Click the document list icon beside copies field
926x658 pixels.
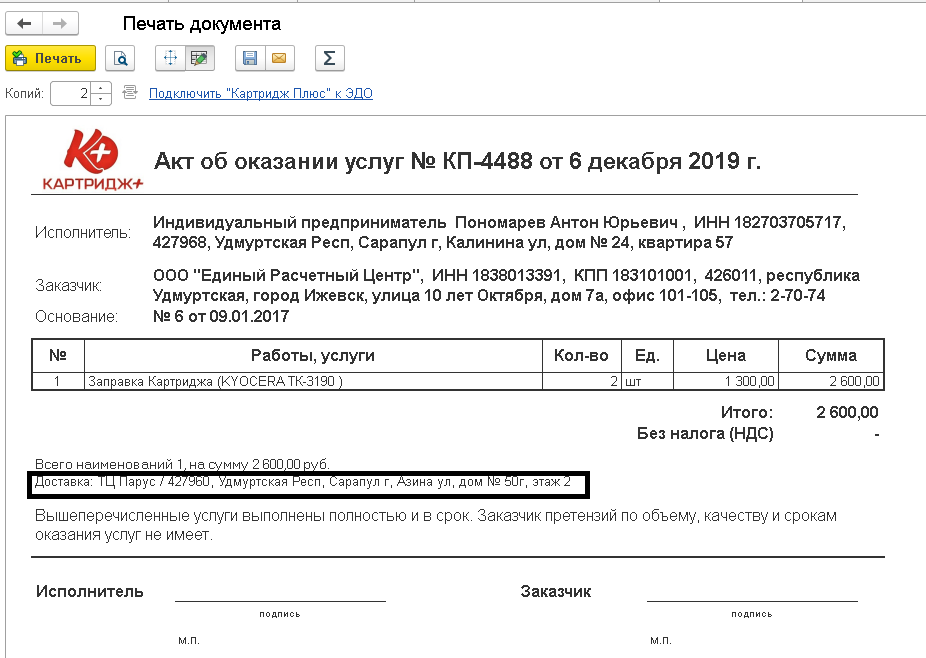coord(129,93)
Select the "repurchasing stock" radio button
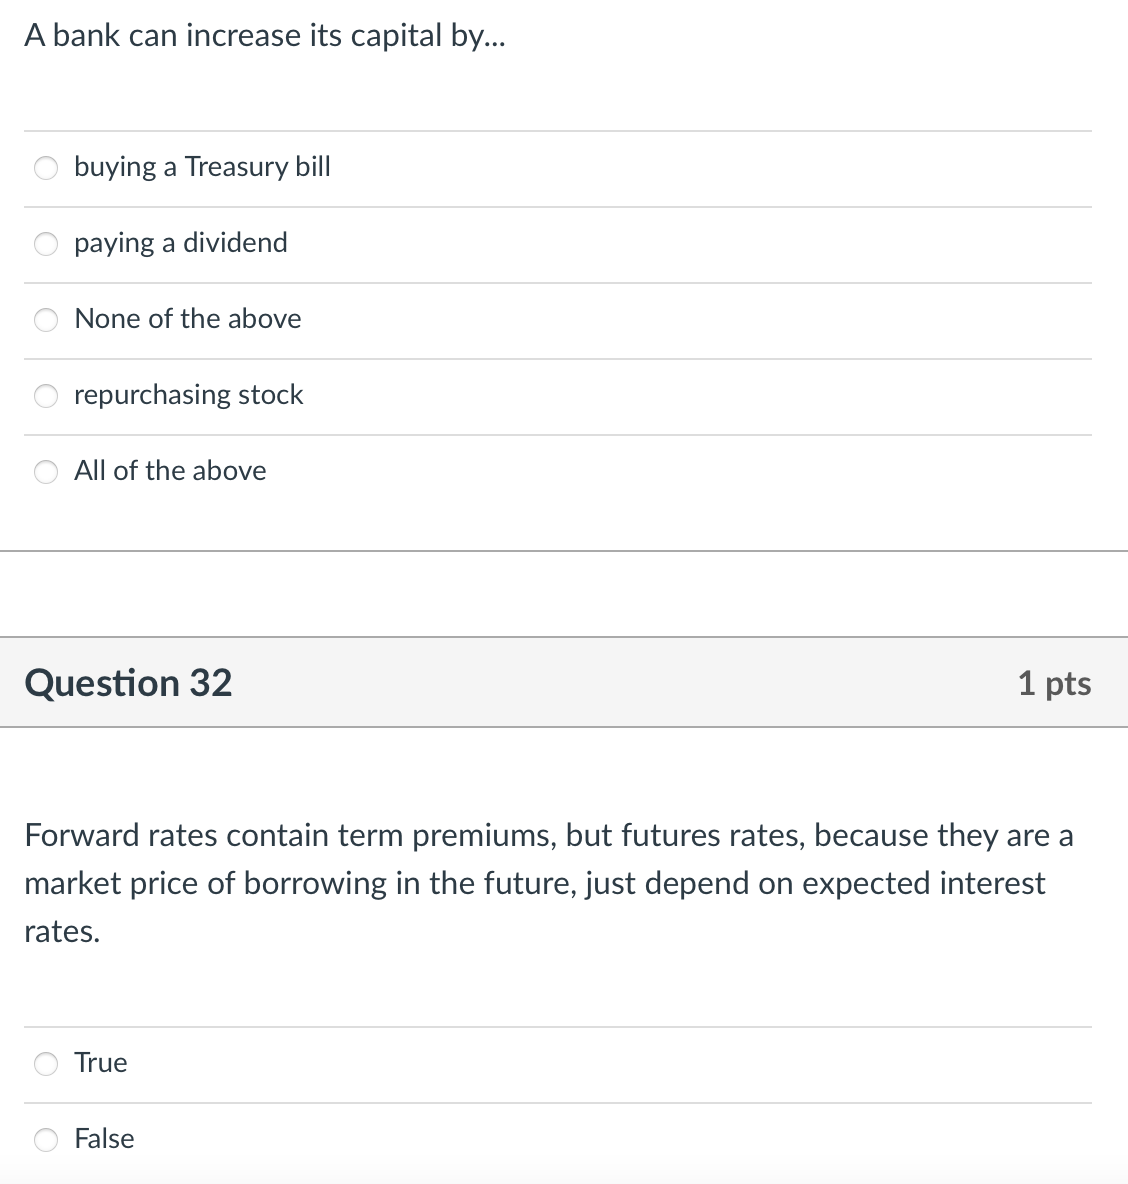Screen dimensions: 1128x1184 coord(45,396)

++++

* [WORK TO BE COMPLETED]:
Put each line of the rows above into a Markdown table with the columns No. and Line, numbering them in order and skipping blank lines. Leave the pictures out.

* [RESULT FOR THIS TASK]:
| No. | Line |
|---|---|
| 1 | Click the document list icon beside copies field |
| 2 | 926x658 pixels. |
| 3 | coord(129,93) |
| 4 | Select the "repurchasing stock" radio button |
| 5 | Screen dimensions: 1128x1184 coord(45,396) |